Governo dos EUA ameaça impedir Harvard de matricular estudantes estrangeiros
Perry Mason
(1957-1966) – Elaine Edwards
A secretária para a Segurança Interna, Kristi Noem, "escreveu uma carta contundente exigindo registos detalhados das atividades ilegais e violentas dos titulares de vistos de estudante estrangeiro de Harvard até 30 de abril de 2025, sob pena de perda imediata da certificação do Programa de Estudantes e Visitantes de Intercâmbio", anunciou o Departamento de Segurança Interna (DHS, na sigla em inglês).
Kristi Noem
Ao envelhecer, um fenómeno estranho acomete a boca das mulheres americanas: ficam com bico de pato. Sendo a boca um órgão genital essencial nos tempos muito modernos, esperar-se-ia um melhor remate etário da maior potência mundial.
Segundo um comunicado divulgado ao final desta quarta-feira,
Noem cancelou igualmente dois subsídios no valor de 2,7 milhões de dólares
(2,37 milhões de euros) à prestigiada universidade norte-americana, por
considerar que "não é adequado confiar-lhe o dinheiro dos
contribuintes".
"Harvard, que se ajoelha perante o antissemitismo -
impulsionada pela sua liderança sem coluna vertebral - alimenta uma latrina de
motins extremistas e ameaça a nossa segurança nacional",
afirmou ainda a secretária.
"Com a ideologia antiamericana e pró-Hamas a envenenar o
seu campus e as suas salas de aula, a posição de Harvard como uma instituição
de ensino superior de topo é uma memória distante. A América exige mais das
universidades que recebem o dinheiro dos contribuintes", acrescentou Noem.

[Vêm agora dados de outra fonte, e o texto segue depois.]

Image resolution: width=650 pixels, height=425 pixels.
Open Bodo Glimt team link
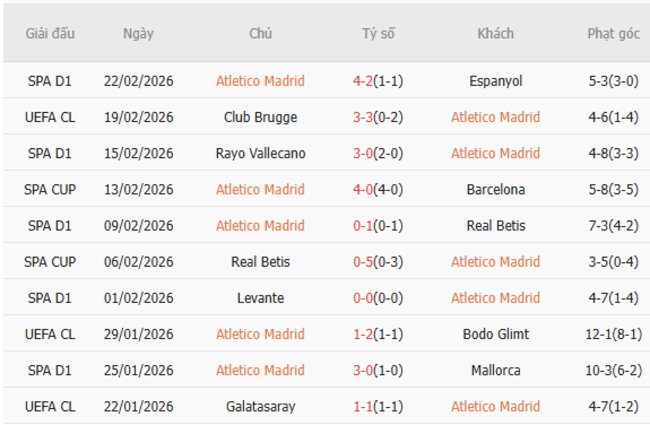495,334
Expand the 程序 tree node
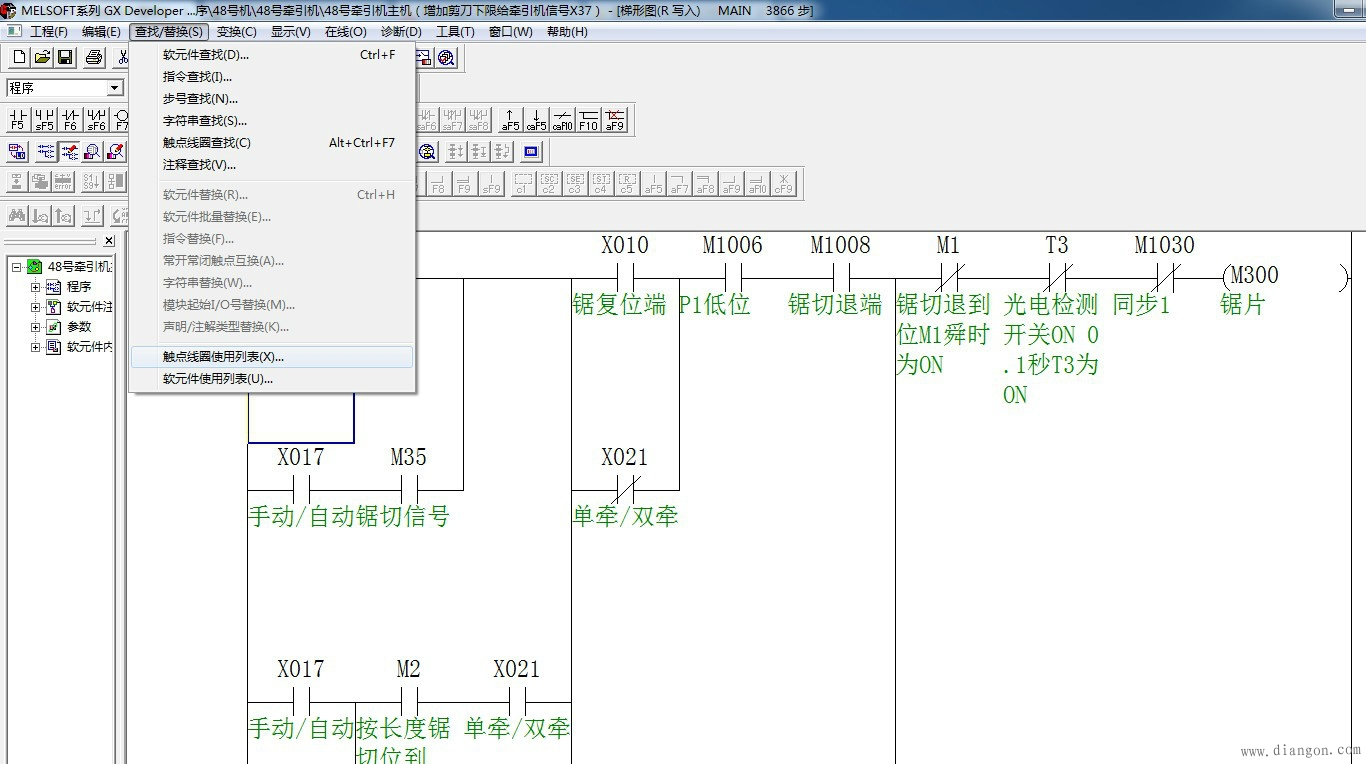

A ação do DHS segue-se à decisão do presidente
norte-americano, Donald Trump, no início desta semana, de congelar 2,2 mil
milhões de dólares (1,93 mil milhões de euros) de financiamento federal a
Harvard, propondo ao mesmo tempo a revogação do seu estatuto de isenção fiscal.
Noem acrescenta no comunicado que, "com uma dotação de
53,2 mil milhões de dólares [46,8 mil milhões de euros], Harvard pode financiar
o seu próprio caos - o DHS não o fará".
Também Trump intensificou na quarta-feira as críticas à
universidade, dizendo na sua rede social Truth Social que Harvard
"ensina o ódio e a imbecilidade" e "não deve
continuar a receber financiamento federal".
O presidente norte-americano acusa as instituições de ensino
superior de permitirem o florescimento do antissemitismo nos seus campus, e o governo
exigiu que implementassem uma série de medidas - incluindo uma auditoria às opiniões
dos estudantes e do pessoal docente -
sob pena de fechar a torneira dos subsídios.
O reitor de Harvard, Alan Garber, numa carta dirigida aos
estudantes e professores da instituição, anunciou na segunda-feira que a
universidade já estava a tomar medidas contra o antissemitismo há mais de um
ano, assegurando-lhes que a instituição não abandonaria "a sua
independência, nem os seus direitos garantidos pela Constituição",
nomeadamente a liberdade de expressão.
"Nenhum governo, independentemente do partido que
esteja no poder, deve ditar às universidades privadas o que devem ensinar, quem
podem recrutar e contratar, ou que temas podem investigar", acrescentou.
A reação de Harvard foi saudada por centenas de professores
e por várias figuras do Partido Democrata, incluindo Barack Obama, tendo o
antigo presidente (2009-2017) saudado a medida como um exemplo que deve ser
seguido por outras instituições.
Em contraste, a Universidade de Columbia concordou em empreender reformas de longo alcance, vistas
por alguns como uma capitulação à administração Trump. No entanto, a
universidade sediada em Nova Iorque disse na terça-feira que recusaria
"qualquer acordo que [a] fizesse desistir da [sua] independência".
A Universidade de Harvard, que se situa perto de Boston e
tem cerca de 30 mil estudantes, está há anos firmemente estabelecida no topo da
classificação mundial de Xangai dos estabelecimentos de ensino superior.